• [Document source]

********************

Lorsque
de nos jours, un évêque ou un prêtre commet une faute ou quand un chrétien se
montre indigne du titre qu’il porte, des voix se lèvent pour critiquer l’Église
et l’accabler de reproches. Elles demandent au Pape des excuses, elles lui
réclament des repentances, elles lui commandent des actions. Les plus
virulentes d’entre elles en profitent pour montrer toute la prétendue fausseté
de l’Église et accuser le christianisme d’être le responsable de tous les maux.
Les mots deviennent acerbes quand elles rient de la prétendue sainteté de
l’Église. Tout cela n’est guère nouveau. Ce qui change est la portée et l’efficacité
de ces attaques. Les paroles de haine et de mensonge se répandent plus
diffusément dans les réseaux et dans les esprits.
La
sainteté de l’Église est un article de foi pour les catholiques. Nous croyons
fermement l’Église sainte. Elle est « sans tâche ni ride » nous dit Saint
Paul. Elle est « sainte et
irrépréhensible » (Éphésien, V, 27). La sainteté est une de ses propriétés essentielles qui la distinguent des autres sociétés
religieuses. Sur ce point, elle est
incomparable. Ainsi on pose souvent cette apparente contradiction :
l’Église se dit sainte et en fait, de nombreux membres ne le sont pas
visiblement.
Notre
premier réflexe serait de contester les faits. Mais l’indignité des chrétiens
et des autorités de l’Église est manifeste. L’histoire comme l’actualité en
montrent suffisamment. Nous en souffrons encore aujourd’hui. Les pécheurs sont
nombreux dans l’Église. Cela est vrai aujourd’hui comme hier et ce sera encore
vrai demain. Mais si devons en gémir, prier pour eux et demander pardon à Dieu,
devons-nous accuser l’Église d’en être responsable ou au moins d’en être
impuissante ? L’Église doit-elle demander pardon ? Doit-elle se
purifier ? Ce sont en effet à ces questions auxquelles nous devons répondre.

********************

• [Données enregistrées]
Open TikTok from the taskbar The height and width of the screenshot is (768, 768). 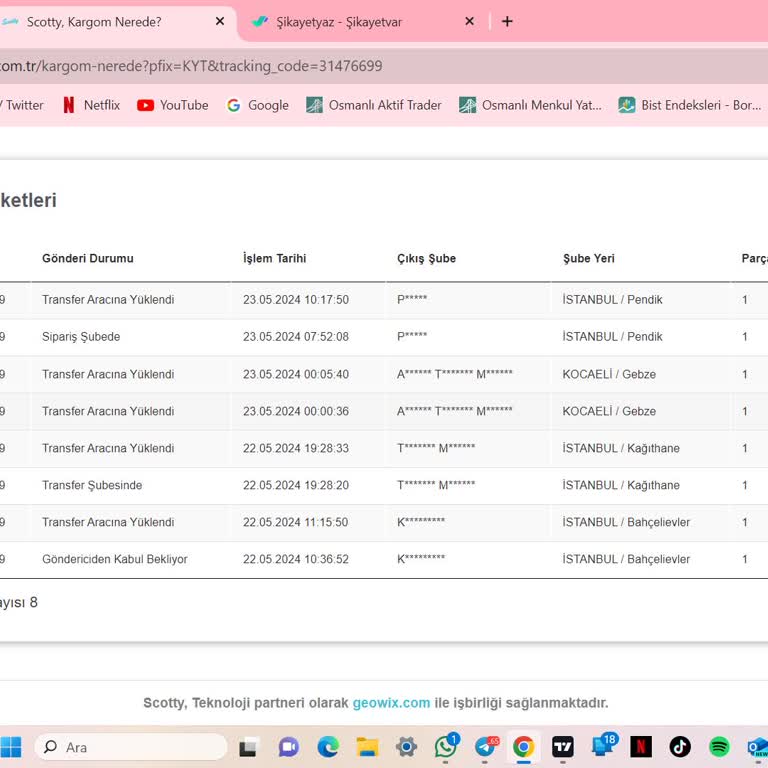pyautogui.click(x=680, y=747)
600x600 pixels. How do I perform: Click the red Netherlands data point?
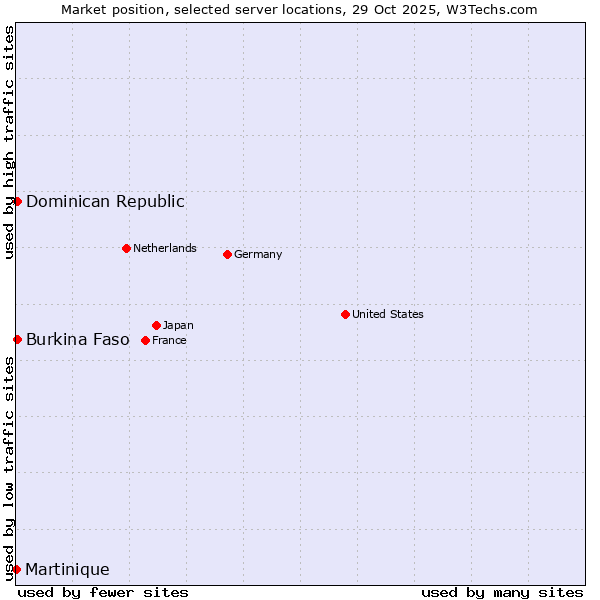[x=126, y=248]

********************

• [Consigne]
Reprenez le texte sur la sainteté de l'Église et prolongez-le après sa dernière phrase.

• [Résultat]
La
contestation religieuse
Saint Hippolyte de Rome (170-235) |
En
Afrique, Tertullien, membre éminent du montanisme, tenait aussi la même
position. L’Église ne doit être que le troupeau des purs. Mais il voyait
surtout l’Église comme une Église de l’Esprit, s’opposant à l’Église, « collection d’évêques »[3].
Identifiant l’Église au Christ, il exigeait pour la première des exigences
morales élevées.
Selon
Wyclif (v. 1324-1384), l’Église est la société des seuls prédestinés. Les
autres peuvent être dans l’Église mais ils ne sont pas de l’Église. Mais comme
il n’est pas possible aux hommes de savoir qui sont les élus, la véritable
Église ne sera connue qu’à la fin du monde. Il conteste donc la visibilité de
l’Église. Il serait impossible de la discerner. Ses idées seront reprises par
Jean Hus. Les premiers chefs protestants considéraient aussi
l’Église comme celle des vrais croyants, ceux qui vivent de la foi, une Église
connue de Dieu seul. C’est une Église invisible, selon Calvin, ou d’une Église
cachée selon Luther. « L’Église est
l’assemblée des saints »[4]. Nous
voyons donc le lien qui subsiste entre la sainteté de l’Église et sa
visibilité.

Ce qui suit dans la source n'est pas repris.